What is required:
Word for word, and with pictures excluded, copy out all the records that follow.

Input data:
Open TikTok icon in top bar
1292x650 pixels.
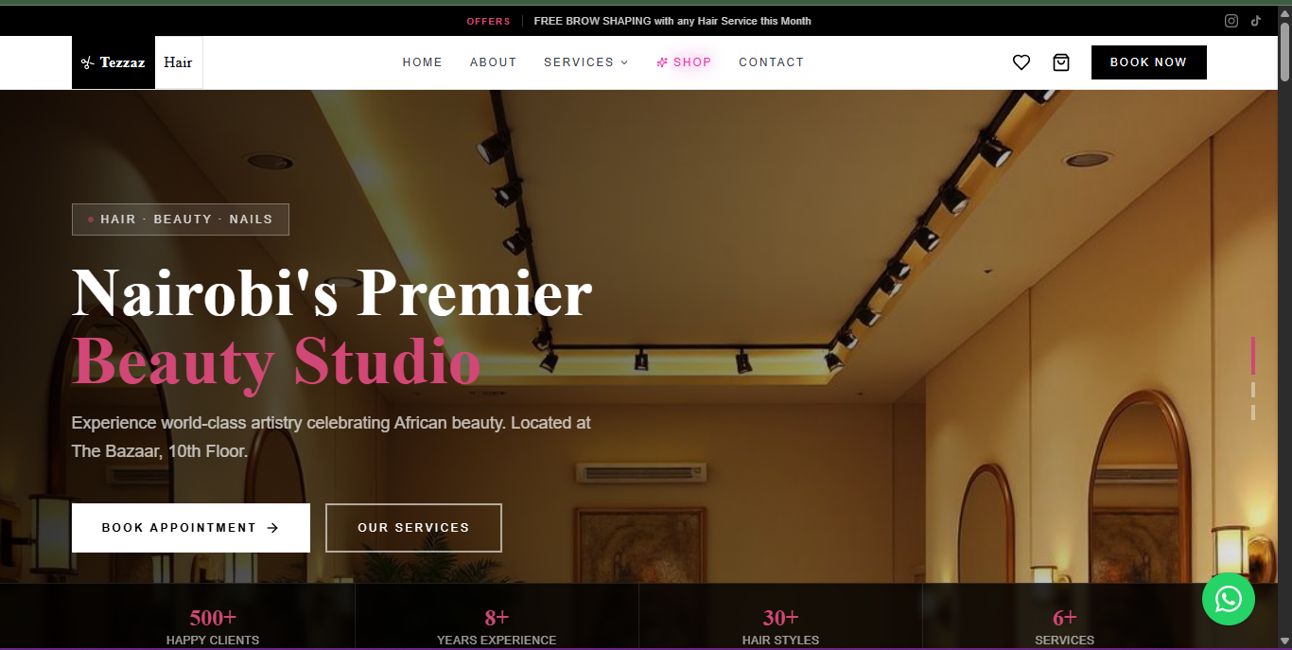[1256, 21]
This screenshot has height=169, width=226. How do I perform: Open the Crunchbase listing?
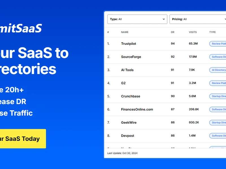[x=131, y=96]
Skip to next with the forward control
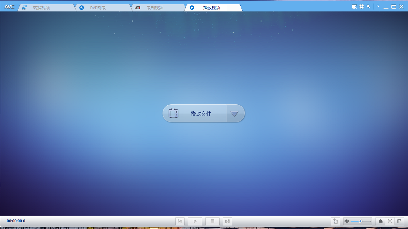This screenshot has width=408, height=229. point(227,221)
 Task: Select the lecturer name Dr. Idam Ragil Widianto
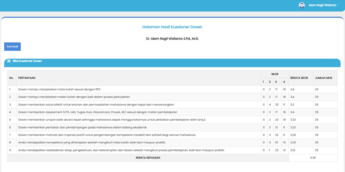[172, 39]
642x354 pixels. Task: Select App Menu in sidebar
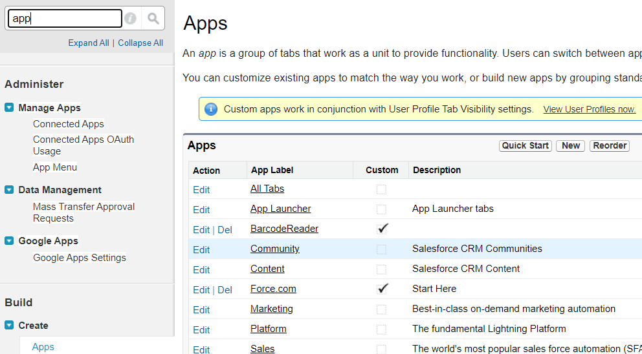click(x=55, y=167)
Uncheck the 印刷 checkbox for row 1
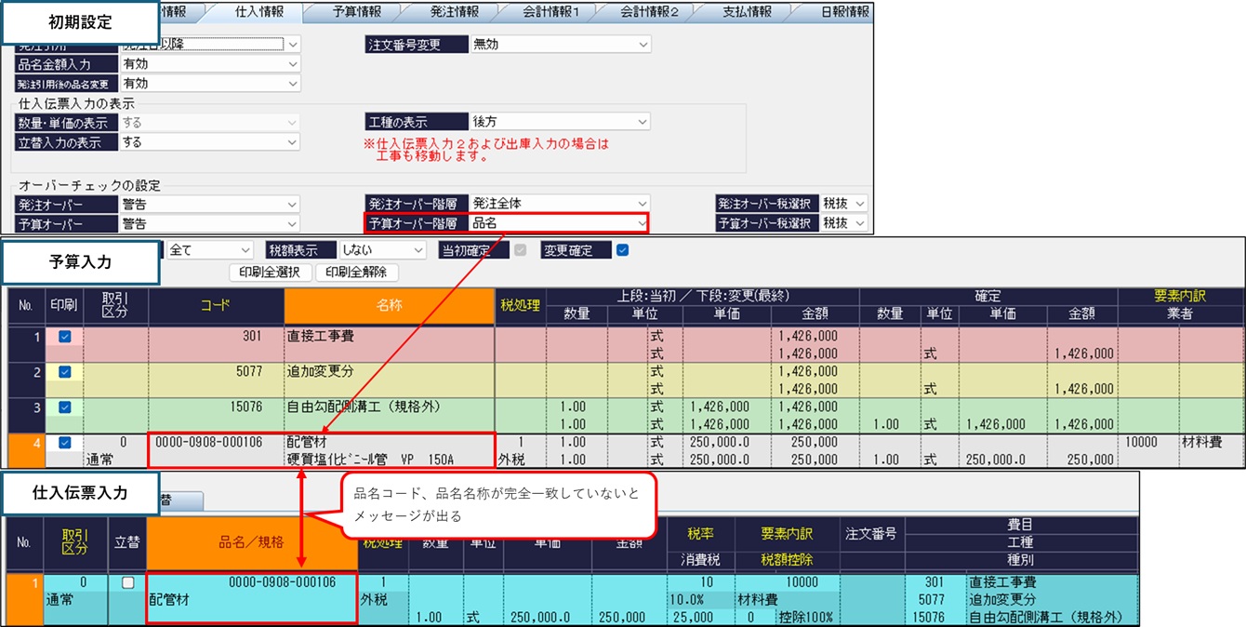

Expected answer:
Open TikTok icon in top bar
1292x650 pixels.
[1256, 21]
This screenshot has height=169, width=226. How do I perform: Open the Crunchbase listing?
[x=131, y=96]
Skip to next with the forward control
This screenshot has width=408, height=229. point(227,221)
 Task: Select the lecturer name Dr. Idam Ragil Widianto
[172, 39]
642x354 pixels. Task: Select App Menu in sidebar
click(x=55, y=167)
Uncheck the 印刷 checkbox for row 1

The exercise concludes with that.